Dignifying the Work — Out Loud
One more thing, and this one is for pastors and board chairs specifically: if operations is ministry, it should be treated like ministry in public.
Commission the facilities team the way you commission Sunday school teachers. Pray for the person who manages the building the way you pray for the mission trip. When the volunteer coordinator pulls off a season where nothing fell through the cracks, say so from the front — precisely because nothing visibly happened. The absence of chaos is somebody's labor.
And when you recruit for these roles, recruit honestly upward, not apologetically downward. Not "we just need a warm body to keep the closet organized" but "we need someone faithful to steward what this congregation has been given." Same job.

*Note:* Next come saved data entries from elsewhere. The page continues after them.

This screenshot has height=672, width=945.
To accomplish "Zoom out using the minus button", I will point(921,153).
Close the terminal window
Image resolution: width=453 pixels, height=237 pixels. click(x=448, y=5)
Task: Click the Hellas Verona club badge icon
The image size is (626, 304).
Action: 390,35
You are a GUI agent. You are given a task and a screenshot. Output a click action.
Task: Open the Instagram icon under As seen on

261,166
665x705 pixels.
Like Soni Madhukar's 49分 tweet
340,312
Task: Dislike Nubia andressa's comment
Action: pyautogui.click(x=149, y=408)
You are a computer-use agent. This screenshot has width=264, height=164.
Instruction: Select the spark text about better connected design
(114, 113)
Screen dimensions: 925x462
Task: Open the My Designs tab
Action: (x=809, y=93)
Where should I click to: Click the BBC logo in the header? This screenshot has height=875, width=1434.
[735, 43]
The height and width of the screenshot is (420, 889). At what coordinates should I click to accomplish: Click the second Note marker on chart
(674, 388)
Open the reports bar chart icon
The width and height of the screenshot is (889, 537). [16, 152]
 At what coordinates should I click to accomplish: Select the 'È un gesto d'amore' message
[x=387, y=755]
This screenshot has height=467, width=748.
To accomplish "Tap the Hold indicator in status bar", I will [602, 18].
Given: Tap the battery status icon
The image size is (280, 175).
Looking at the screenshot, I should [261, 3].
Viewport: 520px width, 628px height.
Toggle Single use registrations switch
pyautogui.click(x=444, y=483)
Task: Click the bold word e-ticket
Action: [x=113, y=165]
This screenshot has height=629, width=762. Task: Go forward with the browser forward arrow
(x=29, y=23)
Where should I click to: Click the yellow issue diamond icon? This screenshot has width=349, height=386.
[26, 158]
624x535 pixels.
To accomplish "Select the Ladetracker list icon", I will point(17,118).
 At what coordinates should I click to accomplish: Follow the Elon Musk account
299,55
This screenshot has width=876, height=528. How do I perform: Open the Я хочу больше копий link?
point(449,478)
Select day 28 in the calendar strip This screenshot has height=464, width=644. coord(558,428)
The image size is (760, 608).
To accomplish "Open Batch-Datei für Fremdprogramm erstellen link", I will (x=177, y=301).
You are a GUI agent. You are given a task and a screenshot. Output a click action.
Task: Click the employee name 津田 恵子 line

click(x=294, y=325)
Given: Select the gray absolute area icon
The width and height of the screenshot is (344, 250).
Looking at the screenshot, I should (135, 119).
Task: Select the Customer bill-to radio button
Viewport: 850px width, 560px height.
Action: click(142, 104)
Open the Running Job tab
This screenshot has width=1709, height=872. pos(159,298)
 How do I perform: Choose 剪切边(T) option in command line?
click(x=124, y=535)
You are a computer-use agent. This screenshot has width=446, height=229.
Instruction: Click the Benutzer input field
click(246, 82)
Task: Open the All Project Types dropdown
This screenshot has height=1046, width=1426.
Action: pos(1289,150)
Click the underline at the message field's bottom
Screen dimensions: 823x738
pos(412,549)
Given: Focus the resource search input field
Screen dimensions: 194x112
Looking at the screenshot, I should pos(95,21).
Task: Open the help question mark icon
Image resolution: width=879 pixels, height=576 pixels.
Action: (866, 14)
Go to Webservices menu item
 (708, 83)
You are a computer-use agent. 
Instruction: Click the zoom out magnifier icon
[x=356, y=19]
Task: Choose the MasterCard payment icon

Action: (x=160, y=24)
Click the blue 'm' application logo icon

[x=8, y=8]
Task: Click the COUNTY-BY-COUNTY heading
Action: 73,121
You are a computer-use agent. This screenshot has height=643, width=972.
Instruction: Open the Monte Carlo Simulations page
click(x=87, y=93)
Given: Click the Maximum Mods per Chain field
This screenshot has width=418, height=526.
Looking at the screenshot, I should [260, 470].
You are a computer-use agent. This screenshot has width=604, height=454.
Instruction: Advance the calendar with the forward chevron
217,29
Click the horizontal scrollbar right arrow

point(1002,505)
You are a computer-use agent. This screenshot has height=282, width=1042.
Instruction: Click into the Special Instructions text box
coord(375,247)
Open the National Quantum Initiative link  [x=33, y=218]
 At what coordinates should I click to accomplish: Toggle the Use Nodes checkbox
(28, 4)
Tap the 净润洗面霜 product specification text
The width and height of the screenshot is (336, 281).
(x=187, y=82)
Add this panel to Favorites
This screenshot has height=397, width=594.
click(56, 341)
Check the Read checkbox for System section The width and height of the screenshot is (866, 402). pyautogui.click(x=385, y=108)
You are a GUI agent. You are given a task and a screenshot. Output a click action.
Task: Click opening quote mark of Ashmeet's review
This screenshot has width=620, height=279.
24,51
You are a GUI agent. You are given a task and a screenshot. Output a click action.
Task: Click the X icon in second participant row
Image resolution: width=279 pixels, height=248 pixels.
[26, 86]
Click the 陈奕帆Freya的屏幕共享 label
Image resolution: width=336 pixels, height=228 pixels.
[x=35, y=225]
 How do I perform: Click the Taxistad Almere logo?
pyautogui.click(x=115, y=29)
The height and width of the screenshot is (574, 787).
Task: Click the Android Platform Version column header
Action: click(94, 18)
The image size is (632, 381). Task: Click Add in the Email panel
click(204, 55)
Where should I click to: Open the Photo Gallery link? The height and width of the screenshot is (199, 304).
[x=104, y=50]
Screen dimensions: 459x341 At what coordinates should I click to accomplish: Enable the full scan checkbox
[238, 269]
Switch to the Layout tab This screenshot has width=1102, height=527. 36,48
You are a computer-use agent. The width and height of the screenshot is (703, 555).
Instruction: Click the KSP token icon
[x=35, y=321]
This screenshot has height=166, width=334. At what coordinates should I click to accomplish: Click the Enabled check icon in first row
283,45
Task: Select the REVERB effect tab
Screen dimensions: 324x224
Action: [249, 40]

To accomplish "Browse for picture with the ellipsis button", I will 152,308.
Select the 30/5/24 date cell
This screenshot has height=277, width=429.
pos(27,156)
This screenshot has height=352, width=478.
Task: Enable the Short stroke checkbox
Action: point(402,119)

Entirely different theology. People rise to the second description and quietly resent the first.
Faithful in Little
The stuff is not the point of the church. Nobody's arguing that. The gospel is not a supply closet, and the best-labeled cable in the world never saved anyone.
But the stuff carries the point. The communion cups carry the sacrament. The van carries the youth group. The nursery shelf carries somebody's first impression of whether this church can be trusted with their child. Every piece of it was given by someone, is maintained by someone, and either serves the mission smoothly or quietly grinds against it.
Tools help — a shared system like ChurchOpsHub can hold the inventory, the maintenance schedule, and the who-owns-what in one place the whole team can reach, instead of in one volunteer's head. But the tool isn't the theology. The theology is the conviction underneath: that the person who restocks the cups and labels the cables and tracks the keys is doing ministry, full stop, and the church that builds systems around that work is simply taking seriously what it prays — that we would be found faithful in little.
So this week, open the supply closet. Look at it the way a steward would. And then go thank whoever keeps it — they've been doing theology in there for years.